- _TO DO_
Of the entries below, repeat exactly only those lines from the one containing "Viewport: 574px width, 329px" through the last line, with pictures omitted.

(Dataset entries)
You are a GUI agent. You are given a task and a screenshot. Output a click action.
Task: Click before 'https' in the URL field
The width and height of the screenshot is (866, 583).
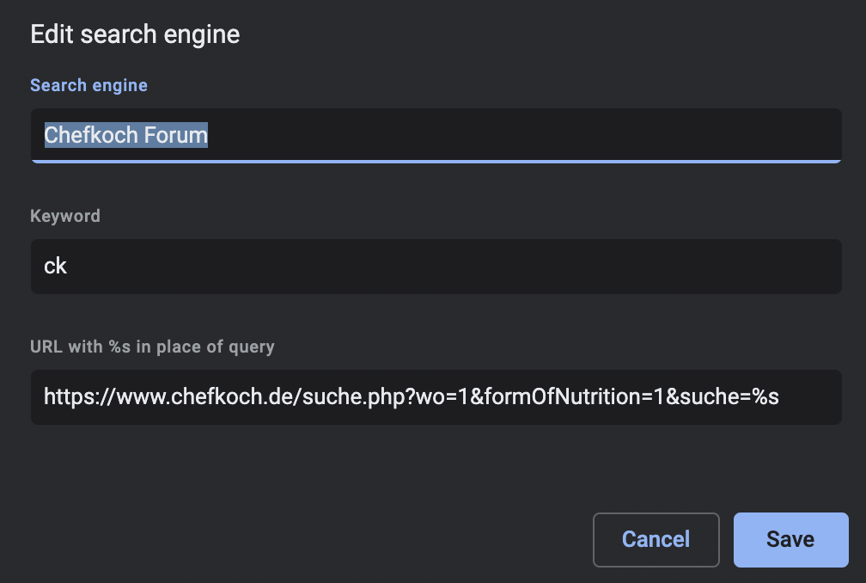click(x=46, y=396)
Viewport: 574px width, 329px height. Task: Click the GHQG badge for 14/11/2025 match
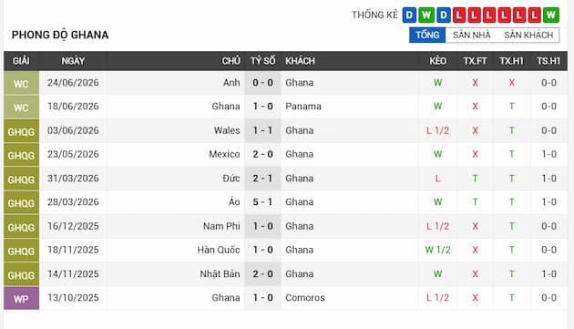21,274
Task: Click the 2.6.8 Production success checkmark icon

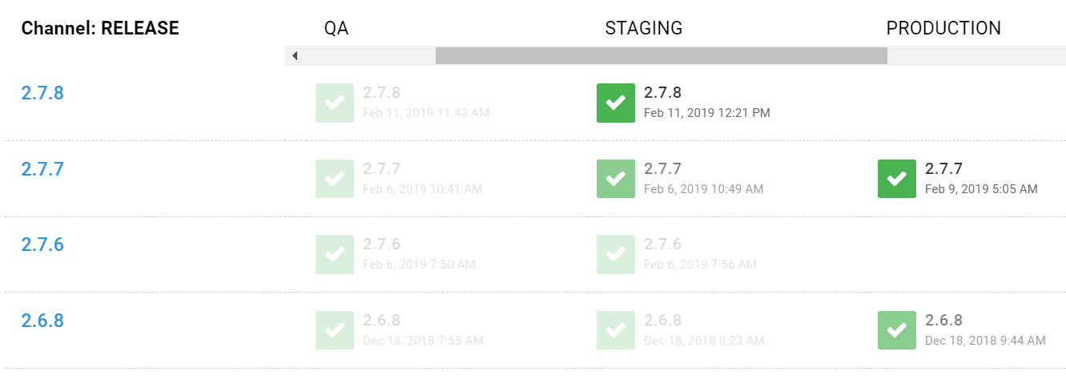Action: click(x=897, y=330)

- _SOLUTION_
Viewport: 574px width, 329px height. Task: Click the GHQG badge for 14/11/2025 match
21,274
Task: Click the 2.6.8 Production success checkmark icon

Action: click(x=897, y=330)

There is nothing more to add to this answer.